Gresham’s law states that bad money drives good money out of the market. That is, we hoard the good stuff, trusting it to hold its value, while offloading the dross. That resonates with Tony Dalwood as boss of Gresham House, the Aim-quoted alternative investment company. Source: Financial Times

So it should — and not just because his business is named after the Elizabethan financier Thomas Gresham. Managers of esoteric assets are natural proponents of Gresham’s law, hoping to buy and hold the best investments while selling or sidestepping the rubbish.

But where money-market watchers and economists point out that when debased currencies dominate circulation, trust reduces and everything is assumed to be of the lowest quality, managers such as Tony Dalwood talk about the illiquidity premium.

They argue in essence that illiquid assets that can’t be sold in a hurry, such as fields of forestry, perform better in the long run.
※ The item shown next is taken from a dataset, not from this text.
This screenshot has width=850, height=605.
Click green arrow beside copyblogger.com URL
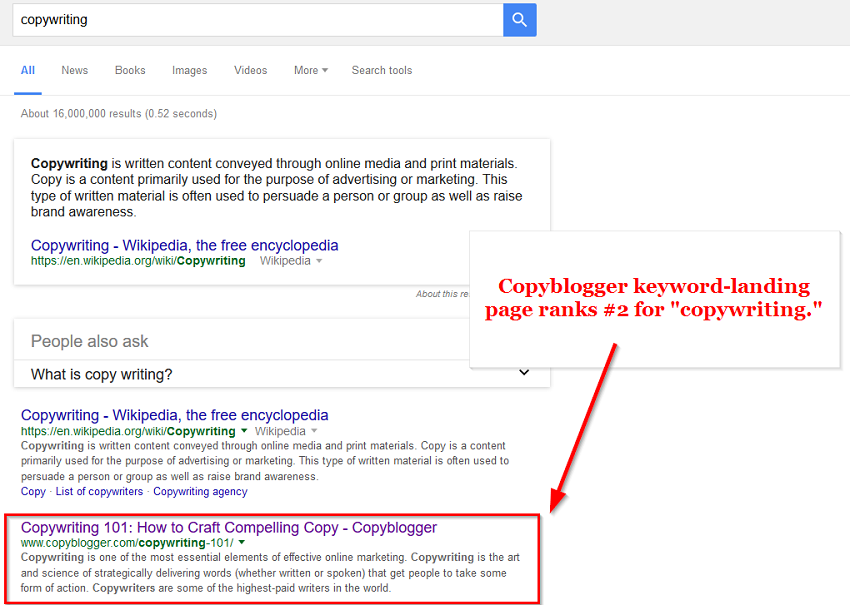point(242,542)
Investors who are able to tie up their capital for long periods and can wait for decades for a bet to pay off, are compensated for the uncertainty. That is why last week Gresham House tripled its bet on forestry by paying £25m for FIM, which manages 83,000 hectares of forestry worth £600m.

Gresham now owns more than 100,000 hectares of prime pinetums in the North of England, Scotland and Wales. Forestry is renewable, uncorrelated to stock markets, diversifies investors’ portfolios and protects them against inflation. And it is a market where demand outstrips supply.
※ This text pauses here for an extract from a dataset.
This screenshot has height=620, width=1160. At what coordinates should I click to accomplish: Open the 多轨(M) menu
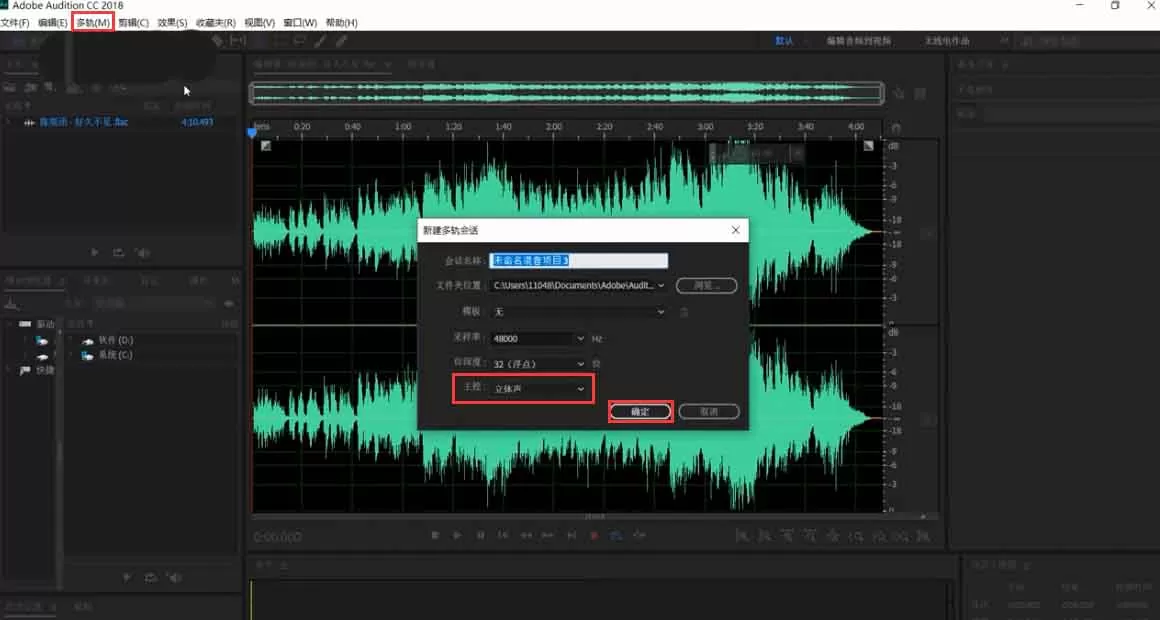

The UK imports between half and three quarters of what it needs to build houses, depending on exchange rates and commodity prices. Less than half of the country’s 3m hectares of forests are investment grade. And not much of the good stuff comes to market.

Owners of the best investable plantations of croppable trees in the UK hold on to it, sometimes for generations because of the generous tax breaks.

Most ordinary savers don’t own any trees barring what is in the garden. Most pension funds have less than 1% in timber. The exceptions are the big endowment funds.

By 2016, Harvard Management had invested more than 11% of its US$35bn funds directly into farms, vineyards and timber plantations from California to Chile.

In 2010 the Church of England began switching out of agriculture and into forests. Now less than 4% of the Church’s £8bn endowment fund is tied up in arboreal assets, some of which is managed by Gresham.

It is now about the largest owner of UK forests after the Forestry Commission. The Church’s bet has paid off. Its woodland portfolio returned 24% in 2016 and 12% over six years, against an average return for timber of 15% five years.

The Royal Institute of Chartered Surveyors says commercial forestry land has been the top-performing UK asset type in the past 15 years. Land prices alone have risen from £2000 in 2016 to £8600 per stocked hectare in 2017, easily outperforming farmland. That is aside from the income from selling planks.

However, not all is rosy in the arboretum. Harvard has drastically written down its $4bn natural resources portfolio in the past two years. In September, Narv Narvekar, the fund’s new chief executive cited market “challenges”. The message was that illiquid assets were tricky to value, it was easy to pay too much at the outset, returns might be illusory and repositioning the portfolio would take many years.

Closer to home, that message has been echoed by Cambium Global Timberland, an Aim-quoted fund which last year wrote down its Brazil estate — which is up for sale — from £7m to £4.5m. And Phaunos Timber Fund, a UK-listed closed-end fund investing in New Zealand and Uruguay, is being forced to wind up by shareholders fed up with prolonged poor performance.

It overpaid for uncommercial assets in remote areas, says an adviser. And now it is struggling to make disposals.

Gresham House invests in UK land, which may obviate the problems and local politics that have felled rivals. Still, it is all very well to talk about illiquidity premia and diversifying into uncorrelated markets, but it is a bit of a nonsense when the benefits of diversification are nullified by illiquidity.

Theory is no help if you cannot make an exit when necessary and when you do, Gresham’s law prevails and everyone loses faith in the asset class.